■ **What you should do**: Look through the records below for the line holding "Viewport: 800px width, 738px height.". Write it out exactly, with each following line through the line holding "Task: Click the Enterprise building icon".

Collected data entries
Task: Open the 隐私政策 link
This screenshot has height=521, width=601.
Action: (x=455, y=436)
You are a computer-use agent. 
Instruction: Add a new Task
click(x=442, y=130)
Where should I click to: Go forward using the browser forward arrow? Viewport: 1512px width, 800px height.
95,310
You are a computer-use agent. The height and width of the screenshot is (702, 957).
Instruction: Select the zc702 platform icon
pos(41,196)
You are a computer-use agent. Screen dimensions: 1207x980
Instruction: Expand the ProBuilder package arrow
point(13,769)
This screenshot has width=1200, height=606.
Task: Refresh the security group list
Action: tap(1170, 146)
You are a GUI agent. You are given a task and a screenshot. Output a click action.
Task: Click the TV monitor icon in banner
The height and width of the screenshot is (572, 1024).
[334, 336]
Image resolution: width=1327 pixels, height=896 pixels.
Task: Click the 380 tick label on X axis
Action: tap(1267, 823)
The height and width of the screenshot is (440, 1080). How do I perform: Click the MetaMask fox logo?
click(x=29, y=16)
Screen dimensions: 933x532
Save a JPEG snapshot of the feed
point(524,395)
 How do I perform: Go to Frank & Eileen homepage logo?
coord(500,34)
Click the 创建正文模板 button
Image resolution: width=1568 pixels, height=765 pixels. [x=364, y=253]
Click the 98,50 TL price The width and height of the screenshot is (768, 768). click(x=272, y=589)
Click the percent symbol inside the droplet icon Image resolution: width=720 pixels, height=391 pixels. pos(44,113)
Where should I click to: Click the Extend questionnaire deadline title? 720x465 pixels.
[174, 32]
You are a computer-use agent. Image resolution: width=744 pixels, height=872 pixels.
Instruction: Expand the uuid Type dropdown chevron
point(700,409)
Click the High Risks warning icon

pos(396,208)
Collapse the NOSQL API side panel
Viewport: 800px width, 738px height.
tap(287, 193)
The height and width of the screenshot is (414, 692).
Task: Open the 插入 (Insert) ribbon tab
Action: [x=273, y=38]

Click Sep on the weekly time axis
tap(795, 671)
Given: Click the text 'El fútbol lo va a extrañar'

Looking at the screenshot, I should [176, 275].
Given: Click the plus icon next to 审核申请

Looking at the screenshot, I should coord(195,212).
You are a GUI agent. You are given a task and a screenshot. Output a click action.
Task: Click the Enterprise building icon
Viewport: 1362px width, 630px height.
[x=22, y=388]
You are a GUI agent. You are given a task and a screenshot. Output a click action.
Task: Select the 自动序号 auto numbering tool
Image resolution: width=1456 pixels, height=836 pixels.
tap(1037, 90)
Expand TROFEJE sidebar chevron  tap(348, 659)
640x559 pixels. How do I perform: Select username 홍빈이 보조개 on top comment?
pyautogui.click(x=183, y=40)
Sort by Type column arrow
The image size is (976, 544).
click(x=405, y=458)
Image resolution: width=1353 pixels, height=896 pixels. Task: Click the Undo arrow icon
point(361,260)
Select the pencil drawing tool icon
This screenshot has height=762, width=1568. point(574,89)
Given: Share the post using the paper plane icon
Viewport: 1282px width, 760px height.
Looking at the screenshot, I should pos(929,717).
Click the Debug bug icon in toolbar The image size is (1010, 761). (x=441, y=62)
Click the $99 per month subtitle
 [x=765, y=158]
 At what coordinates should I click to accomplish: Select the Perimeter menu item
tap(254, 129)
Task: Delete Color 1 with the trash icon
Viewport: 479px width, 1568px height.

■ **Written reply**:
Viewport: 800px width, 738px height.
tap(287, 193)
The height and width of the screenshot is (414, 692).
Task: Open the 插入 (Insert) ribbon tab
Action: [x=273, y=38]

Click Sep on the weekly time axis
tap(795, 671)
Given: Click the text 'El fútbol lo va a extrañar'

Looking at the screenshot, I should [176, 275].
Given: Click the plus icon next to 审核申请

Looking at the screenshot, I should coord(195,212).
You are a GUI agent. You are given a task and a screenshot. Output a click action.
Task: Click the Enterprise building icon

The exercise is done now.